"Daddy, I've brought your lunches!" Little Martin had to hold the basket almost to his chin to keep it from dragging.
Erich Brendt looked up from his typesetting, and called, "Ernst! Friedrich! Look what Martin's brought!" His older sons came over from their tasks and greeted their step-brother. Ernst picked Martin up under the armpits and swung him over his head, setting him on his shoulders. Clearing a space on the counter, the three sat down to their meal of beer, bread, and cheese. Climbing down, Martin busied himself sweeping the floor and straightening up. He then picked up a discarded sheet of paper and tried to read the printing.
Brendt looked fondly at his stepson. What a bright boy, he thought, Already he is learning to read. Putting the napkins in the basket, he called, "Here, Martin, bring this back to Mama."
Martin carried the basket back home two blocks behind the main street. "Mama, here's the basket!" he handed it to his mother.

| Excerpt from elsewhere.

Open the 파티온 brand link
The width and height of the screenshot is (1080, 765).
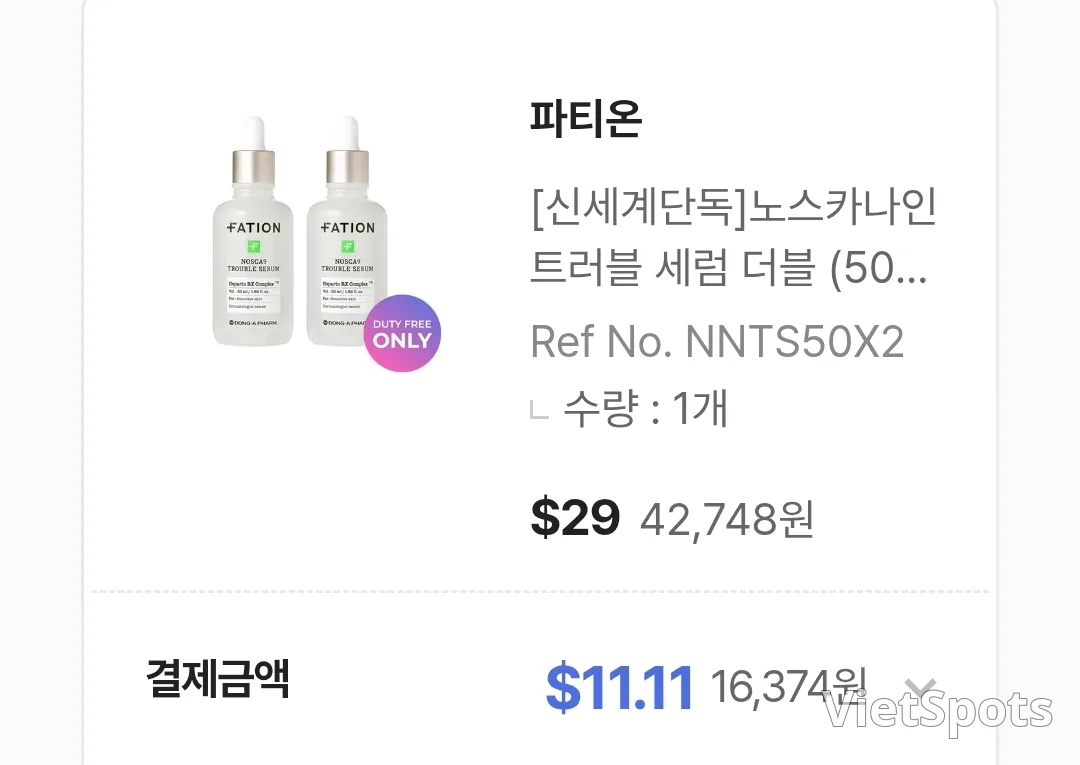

Margarethe Brendt took the basket. "Thank you, Martin," she said, "Put the napkins in the laundry basket." She looked at her son as he carried the napkins away. She could see the features of her late husband Hans Luther in her first son. She remembered how devastated she had been when he had been killed by robbers on that trip to Mansfeld, when Martin was a newborn. She had moved back with her parents for a time, and later married a young widower, the printer Erich Brendt. Now Martin was almost four, and Erich was the only father he had ever known. Enough woolgathering, she thought, I have work to do.